Once the systems, policies and procedures are documented, training can begin. With documented systems in place, training proceeds quickly and thoroughly. Without systems, policies and procedures, training can never be complete and takes many times longer.

How do we know if the employee has been trained?

An evaluation process that takes a new employee through a sequence of duties and responsibilities should be established. For example, a distributor-services rep might not be allowed to handle commission-related questions until they have explained the compensation plan to the department supervisor thoroughly, top to bottom. Each department must also establish a minimum level of competence before allowing an employee to perform their assigned tasks alone. Until then, they are paired with another peer or supervisor. Some companies have tests that are taken and scored, focusing on the various objectives of the job. The best tests focus on objectives rather than on the mechanics of the job.

Success comes when:

  • Your staff catches the vision
  • They are rewarded for excellence
  • They feel accountable to the sales force
  • They are empowered to succeed
  • The barrier between office staff and the field is gone.it can never be We vs. Them but, rather, Us.

No. 7: Computer Software that Doesn't Work

In the section on training, I addressed the need to have good systems that, if followed, comprise the methods to handle each type of business transaction, whether the transaction is a sales order, a phone inquiry, a complaint or a product return for a refund. Computer systems in direct selling companies become the glue that binds the office departments together, a core around which the business is built. No successful direct selling company has ever sustained their success without a well-designed computer system behind it. A well-designed software system builds bristling barriers to competition. Likewise, there are many direct selling companies that have failed due primarily to the lack of a good computer system. Don't let your new venture become just another statistic. Choose your software supplier wisely.

What does a good direct selling software system do?

The software determines how you run your business. If the software can't do it, your business can't do it. In comparison, The equipment running the software is of little importance. At a minimum, your software must do the following:

  • Manage your genealogy or downline structure
  • Calculate commissions with perfect accuracy
  • Calculate incentive awards, such as trips, recognition prizes, etc.
  • Distributor order processing
  • . Party plan order processing (if party plan)
  • Order fulfillment and shipping
  • Monthly automatic order shipments (if required)
  • Customer service support
  • Accounting (general ledger, payroll, etc.)
  • Product returns and exchanges
  • Inventory control
  • Credit card processing
  • Electronic commission-deposit processing
  • Distributor Web access
  • Sales tax processing (in the USA only)
  • International currency (if more than one country is planned)
Your procedures and policies will have to conform exactly to your software, or you will be forced to change the software, sometimes at considerable expense. This is one reason it's important to wisely choose the software you use.
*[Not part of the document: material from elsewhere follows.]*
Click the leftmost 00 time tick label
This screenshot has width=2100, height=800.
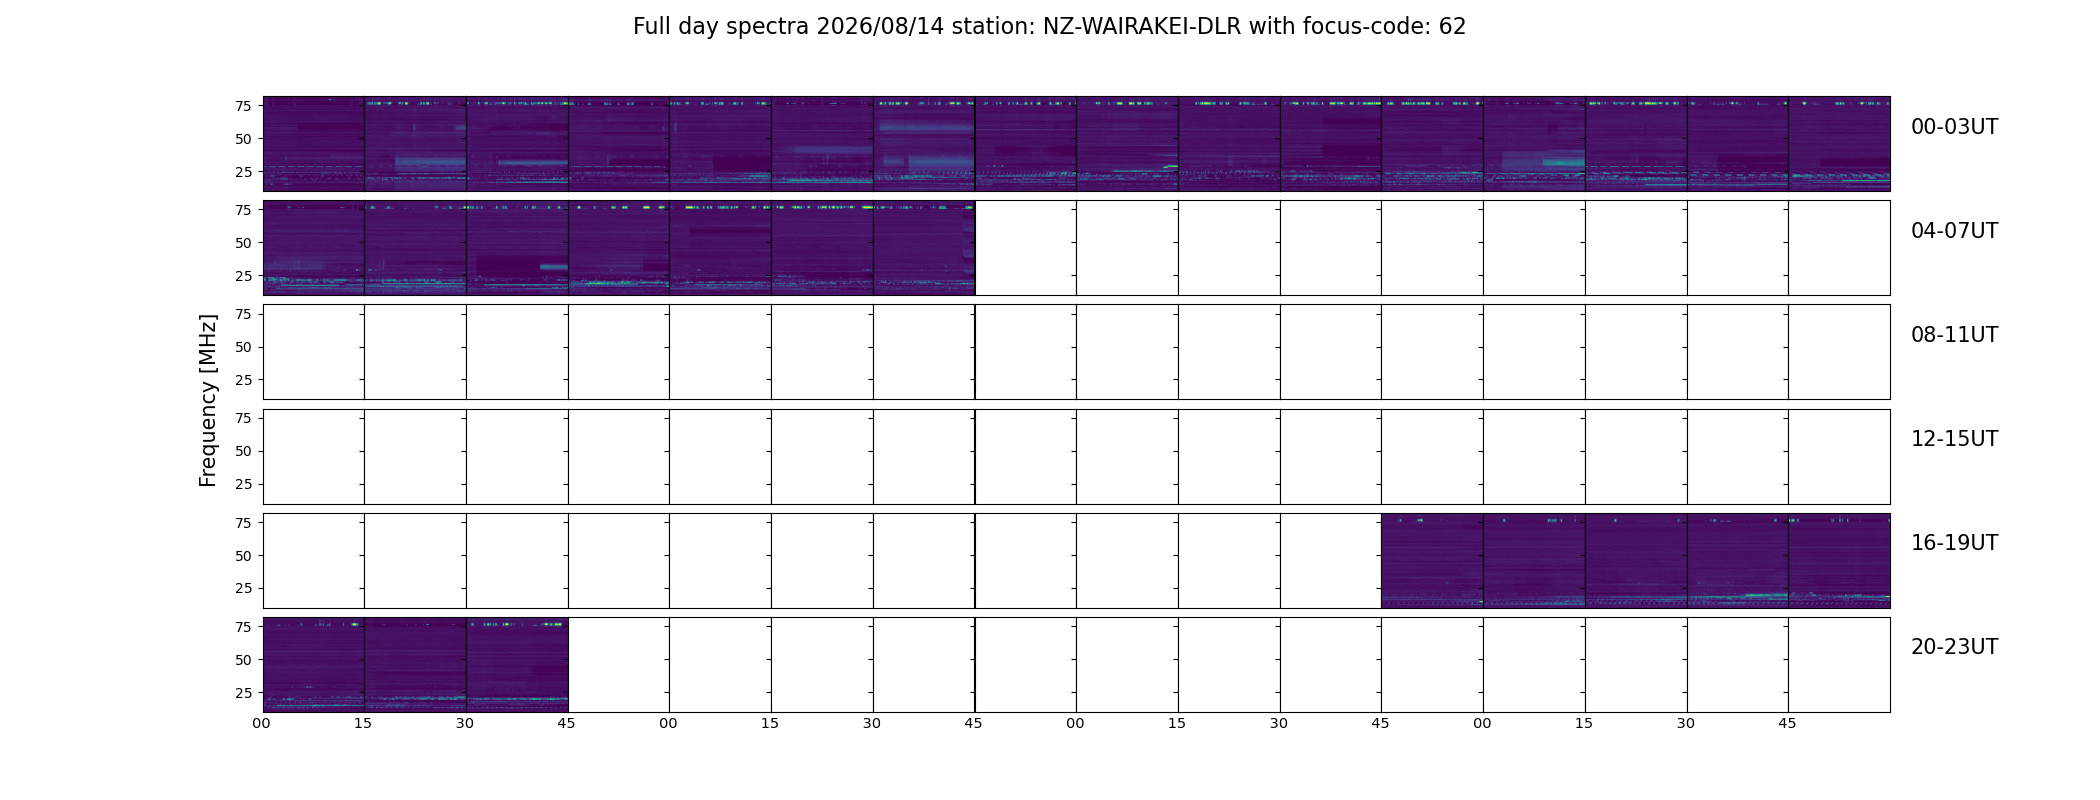[x=262, y=723]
One of the greatest mistakes companies can make in this area is to think they can save money by writing their own software. Not only does this take years to do, but it can never reflect the experience and know-how that packaged, direct selling software contains. Why reinvent the wheel? Would it be worth the risk of losing the business to poorly designed software resulting in incorrect commission checks, errors in tracking a person's downline records, lost orders and so forth? The companies that elect to write their own direct selling software often find that it cost more than if they had they purchased it off the shelf. They often discover that they are vulnerable to the programmer who wrote it. What if he moved away or became injured or sick? What if he took another job at a higher wage? Never let someone convince you they can program a direct selling software system in weeks or months. It's never been done successfully before. Why should you believe it could be done now?
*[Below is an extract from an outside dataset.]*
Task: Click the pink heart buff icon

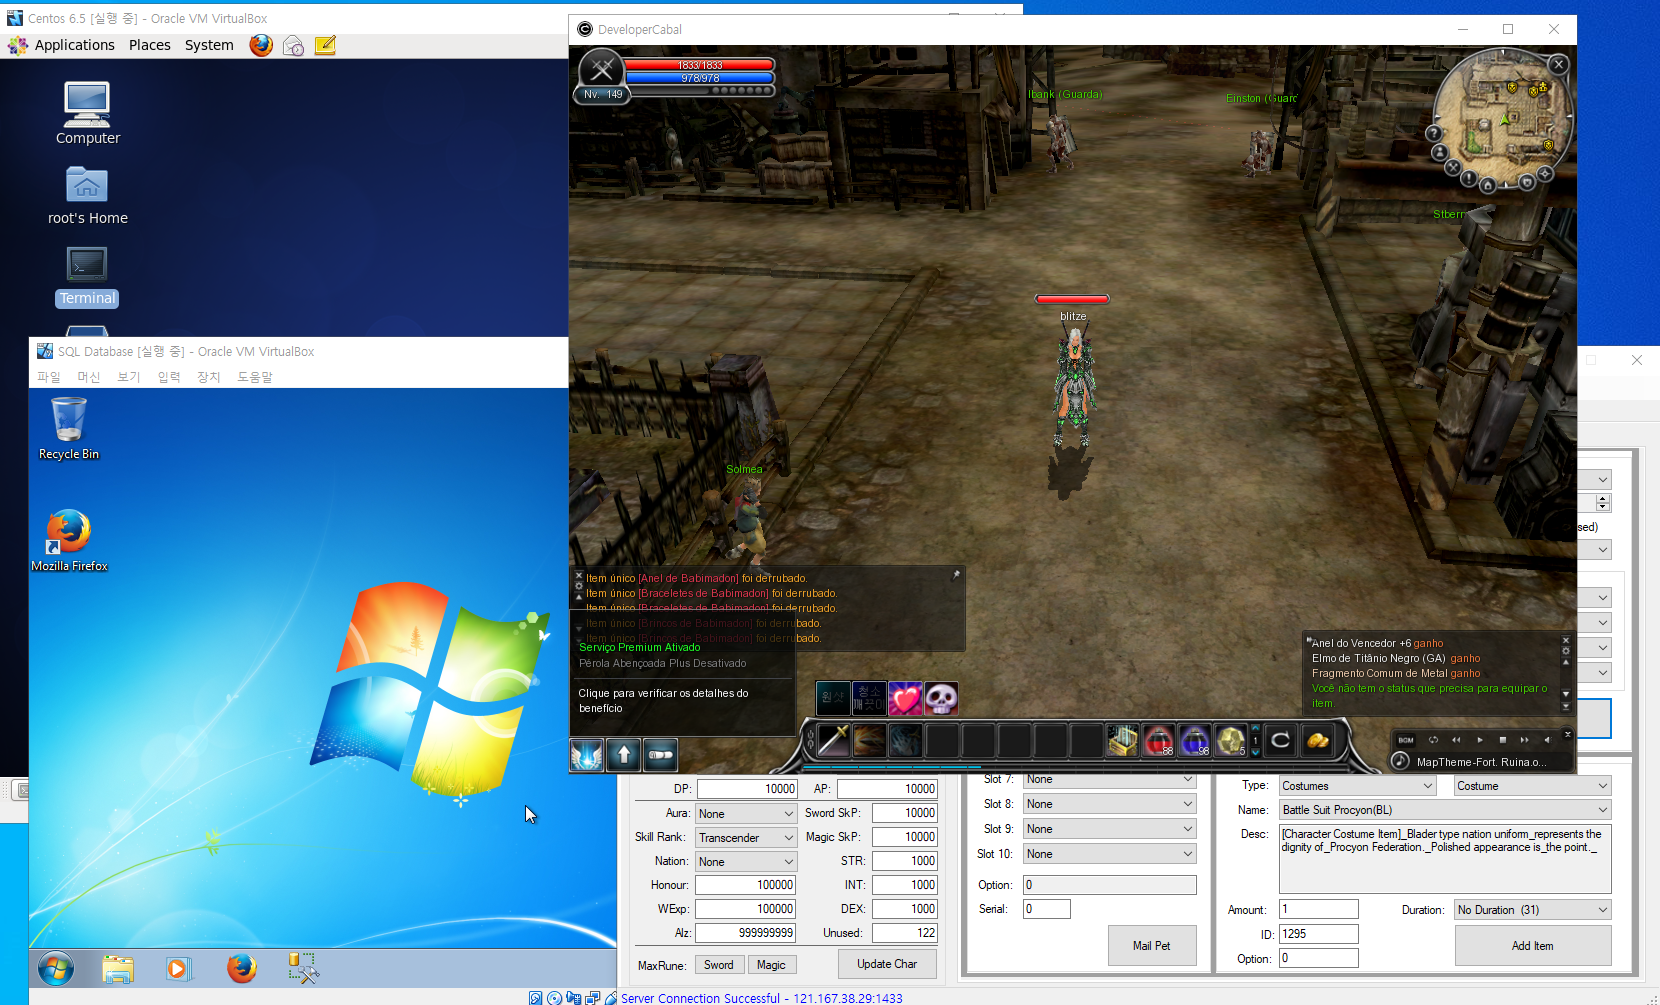Action: coord(905,698)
Software companies specializing in direct selling have spent many years writing their software so it works right the first time, every time, and they offer it to the public for a small fraction of what it cost to create it. It's the best money you'll ever spend. They also provide a support team to make sure you send your commission checks on time, every time.

How do I choose a good direct selling software package?

While this paper does not have the space to address this subject fully, a few suggestions should be noted:

  • Choose a reputable vendor. There are many fly-by-night software companies that make many claims of experience, know how and software gadgetry. Don't be taken in by eye candy-software that looks good on the surface but has little substance behind it. Unless you are willing to be a guinea pig (and put your business at risk), choose a vendor with a proven track record. Track records are built over many years of working with direct selling companies, not just selling a software package a few times. Having only a handful of clients may speak more about a software company's persuasive abilities than their real know how and skill. Above all, check at least six references. Remember that vendors will be eager to provide only their best references. Be sure some of the references are relatively recent. Always get the names of other companies from these first references. You might be surprised to find a different story when you call companies not included in the first reference list.

  • Visit the software company's office. When you choose a direct selling software package, you not only choose the software, you also choose the vendor's support team. It's a marriage, of sorts. If the vendor is not able to provide support services acceptably, what will you do when you need to change your compensation plan or add a new input field to the order-entry screen? There is only one constant among all direct selling companies-they constantly change things! And your software will need to be changed as well.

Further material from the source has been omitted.